The music's reminiscent of the Grateful Dead, but E.H. is able to draw in non-Dead fans, too, with its apparent multiple other influences.
Says bassist Cliff Starbuck, "We're all into extremely different types of music, which is good, and I think the one generalization that can be made is that we don't listen to many bands that are in the same genre as us. We don't listen to the contemporary groove-oriented stuff, and a lot of us go to sources that are pretty far removed from what we end up sounding like." Indeed, that explains the many elements that result in the band's diverse fan base.
So, with such a broad audience reach and the ability to draw live in new towns, is a record deal imminent? Not necessarily, says Cliff. The band is content to slowly build a fan base by moving into new markets one at a time. Although the band wouldn't turn down a "really good" record deal, the band likes the control it has over its future, cutting its own CDs and signing its own checks. Says Cliff, "We're looking more for a promotion company. But we're waiting for them to approach us, really. It's not something we're going out to pursue. There are so many disadvantages to having a record deal that it's better to wait until we're already firmly established." So far, Ekoostik Hookah has self-released two studio albums and a double live album.

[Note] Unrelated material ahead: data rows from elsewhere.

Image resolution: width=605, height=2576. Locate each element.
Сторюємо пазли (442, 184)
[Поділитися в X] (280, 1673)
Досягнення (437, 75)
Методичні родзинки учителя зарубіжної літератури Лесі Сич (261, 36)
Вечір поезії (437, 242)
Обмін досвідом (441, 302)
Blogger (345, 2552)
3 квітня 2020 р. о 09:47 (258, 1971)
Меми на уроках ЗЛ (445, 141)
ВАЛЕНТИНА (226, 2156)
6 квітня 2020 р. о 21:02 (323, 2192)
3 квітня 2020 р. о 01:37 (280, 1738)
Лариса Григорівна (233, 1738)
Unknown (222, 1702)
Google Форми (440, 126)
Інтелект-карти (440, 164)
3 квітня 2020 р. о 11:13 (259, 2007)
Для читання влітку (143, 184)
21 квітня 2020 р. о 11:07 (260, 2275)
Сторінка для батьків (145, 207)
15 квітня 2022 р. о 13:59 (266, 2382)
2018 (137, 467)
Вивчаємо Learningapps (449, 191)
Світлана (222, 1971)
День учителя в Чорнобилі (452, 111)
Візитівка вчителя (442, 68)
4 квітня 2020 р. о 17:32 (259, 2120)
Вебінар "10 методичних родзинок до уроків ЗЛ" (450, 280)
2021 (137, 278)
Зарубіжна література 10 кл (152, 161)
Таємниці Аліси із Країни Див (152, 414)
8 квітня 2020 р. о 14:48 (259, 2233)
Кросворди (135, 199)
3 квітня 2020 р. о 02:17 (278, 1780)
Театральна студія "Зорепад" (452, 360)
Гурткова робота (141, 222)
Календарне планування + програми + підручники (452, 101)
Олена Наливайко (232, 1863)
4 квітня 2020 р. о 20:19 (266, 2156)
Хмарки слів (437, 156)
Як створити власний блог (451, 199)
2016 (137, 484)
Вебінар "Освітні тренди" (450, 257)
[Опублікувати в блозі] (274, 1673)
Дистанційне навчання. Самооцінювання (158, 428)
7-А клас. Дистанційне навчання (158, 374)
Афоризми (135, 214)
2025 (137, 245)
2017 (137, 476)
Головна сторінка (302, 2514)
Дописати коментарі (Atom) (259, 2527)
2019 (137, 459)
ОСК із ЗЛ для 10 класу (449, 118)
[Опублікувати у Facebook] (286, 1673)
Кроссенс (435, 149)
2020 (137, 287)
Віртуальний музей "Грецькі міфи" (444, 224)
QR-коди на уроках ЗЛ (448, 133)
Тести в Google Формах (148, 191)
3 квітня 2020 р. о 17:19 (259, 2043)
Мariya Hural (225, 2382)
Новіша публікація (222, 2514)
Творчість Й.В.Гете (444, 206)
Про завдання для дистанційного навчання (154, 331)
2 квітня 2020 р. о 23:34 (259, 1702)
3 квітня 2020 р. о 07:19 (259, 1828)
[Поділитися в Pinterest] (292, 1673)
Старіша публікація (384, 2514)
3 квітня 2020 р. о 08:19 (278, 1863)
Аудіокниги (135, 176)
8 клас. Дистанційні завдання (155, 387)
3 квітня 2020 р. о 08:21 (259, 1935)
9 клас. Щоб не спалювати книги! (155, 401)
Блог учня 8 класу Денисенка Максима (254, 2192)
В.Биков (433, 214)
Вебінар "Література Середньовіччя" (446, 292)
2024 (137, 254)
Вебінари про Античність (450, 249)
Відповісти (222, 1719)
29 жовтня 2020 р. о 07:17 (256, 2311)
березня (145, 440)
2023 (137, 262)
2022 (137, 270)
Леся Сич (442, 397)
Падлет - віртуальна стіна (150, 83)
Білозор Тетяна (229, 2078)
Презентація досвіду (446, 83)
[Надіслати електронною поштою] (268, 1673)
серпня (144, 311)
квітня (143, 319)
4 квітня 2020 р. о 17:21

The band tours extensively to spread the word. "Usually," Cliff explains, "we go home on Sunday and come back out for at least four nights. But we just got done doing a couple weeks straight out west, in Colorado and for a couple weeks on the way back." He adds, "We do well enough here in the Midwest that we can afford to go on tours out where we don't necessarily make a lot of money [to] continually spread ourself. It's a little slower than the record company push, but I think it's a lot better."
Musically, the band's appeal is both song and sound oriented. And the most recent personnel change, says Cliff, has further strengthened the songwriting: "Our new songwriter/singer/rhythm guitarist (Ed McGee, who isn't in the band's press photo; ex-member John Mullins is) has brought definitely a fresh, new direction, and he's really interested in making the music coordinate with the lyrics well, so he explains to us what the song's really about, what he was thinking, and how we can make the music fit that, which I like to do."
The only 1996 Michigan date remaining on Ekoostik Hookah's schedule is in the Detroit area -- at the Seventh House on December 26th. (Some of our MSU student readers who'll be home in the Detroit area for Christmas break may want to get out to that show... or, like the rest of us, you can wait 'til they come back to East Lansing.)